WAQE-FM
- Barron, Wisconsin; United States;
- Frequency: 97.7 MHz
- Branding: Star 97.7 WAQE

Programming
- Format: Adult contemporary
- Affiliations: CBS News Radio, Westwood One

Ownership
- Owner: AMC Partners Rice Lake, LLC.
- Sister stations: WJMC (AM), WJMC-FM, WAQE (AM), WKFX

History
- First air date: 1999
- Former call signs: WBFE (1998–1999, CP)

Technical information
- Licensing authority: FCC
- Facility ID: 85769
- Class: C3
- ERP: 10,000 watts
- HAAT: 157 meters
- Transmitter coordinates: 45°30′31.00″N 91°46′27.00″W﻿ / ﻿45.5086111°N 91.7741667°W

Links
- Public license information: Public file; LMS;
- Webcast: Listen live
- Website: waqe.com

= WAQE-FM =

WAQE-FM (97.7 FM) is a radio station broadcasting an adult contemporary music format. It is licensed to Barron, Wisconsin, United States.

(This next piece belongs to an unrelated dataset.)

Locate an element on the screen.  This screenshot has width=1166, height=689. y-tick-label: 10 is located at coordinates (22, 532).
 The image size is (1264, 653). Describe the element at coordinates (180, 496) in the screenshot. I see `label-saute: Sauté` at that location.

The station is currently owned by TKC, Inc. and features programming from CBS News Radio and Westwood One.

In 2024, WAQE-FM relocated from the WAQE (AM) transmitter site located northwest of Rice Lake to the WJMC transmitter site co-located with the stations’ studios. With the change, WAQE-FM saw an increase in height from 289 ft. (HAAT) to 515 ft. (HAAT) and a decrease in power from 15,500 watts to 10,000 watts. WAQE-FM currently has a construction permit to upgrade its power from 10,000 to 47,000 watts using a directional antenna to protect first-adjacent 97.5 KNXR in Rochester, MN.

Christian Emory hosts the 6-11am morning show, middays with Ryan Quinn from 11am-3pm, and drive time with A.J. from 3-7pm.

==History==
The station was assigned call sign WBFE on July 17, 1998. On November 16, 1999, the station changed its call sign to WAQE-FM.